AD: I would love to watch Elektra pack a suitcase.
(Both laugh.)
AD: What do you each like about this time period? We shift forward a bit at the start of this season.
LE: In the ‘90s anything goes. There’s no longer a certain hemline. The pants can be high waisted or low-waisted. It started to all meld together and there was more freedom. There was more color which I loved. In New York, people really dressed up still. It’s not like today where everyone wears what’s comfortable. It was fun to look like in Vogue magazine especially. Everything was so beautifully curated, but we watched a ton of music videos. It’s beautiful and specific. When we first started on the pilot, it was still the ‘80s that made you gasp or you forget about those big shoulders and multiple pleats on those pants. It was more what I consider chic than opposed to that outrageous silhouette.
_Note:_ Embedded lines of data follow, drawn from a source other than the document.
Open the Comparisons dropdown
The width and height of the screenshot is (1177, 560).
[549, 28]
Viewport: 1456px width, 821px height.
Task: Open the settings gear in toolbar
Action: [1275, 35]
AM: I liked that everyone didn’t want to look the same. People were being more interested in how they could stand out. New York in particular. Lou said we watched so many music videos, but I find, oddly, stand-up specials would interview people before and after the show. These were regular people, and they looked amazing. When we’d watch something like Dateline there would be shots of New York City down Broadway or in the Financial District, people would still have their own flair. Not everyone was shopping at GAP. People still had this unique vibe going on. I miss that.
AD: I am obsessed with Pray Tell’s outfit at the top of the fourth episode. I need someone to recreate that multiple lapel-ed jacket for me with the matching hat. What would you steal from the set of Pose to keep in your closet? From either season.
(Ana laughs)
LE: Go ahead Ana.
AM: There found this amazing 1940s…it wasn’t really a kimono. It was probably made for Broadway in the ‘30s or ‘40s and it was this red kimono-esque gown that was made for a very tall man with a red, sequined dragon going up the side of it. We took it all apart and turned it into a suit, and there are high-waisted pants with dragons going up each leg. We made a coat out of the top with the dragon’s head on top of it. It was so great. Billy Porter and I have very similar measurements
AD: Oh, yeah?
LE: So if it ends up in her closet…
AM: He’s a little taller than I am, but that’s all right. I would want the pants.
AD: That sounds amazing.
LE: If I had Elektra’s body, it would be the navy blue and cream Thierry Mugler suit she wore in the pilot because I love that neckline. That makes me think of how we collaborate. I was too busy with other things for the second season, but during the first, Ana and I would dash around. We would call pieces and come together and would put outfits together. We were like children. I’d come back with a robe and she’d have the perfect slipper. It was like magic.
Pose is streaming on all FX platforms and Netflix.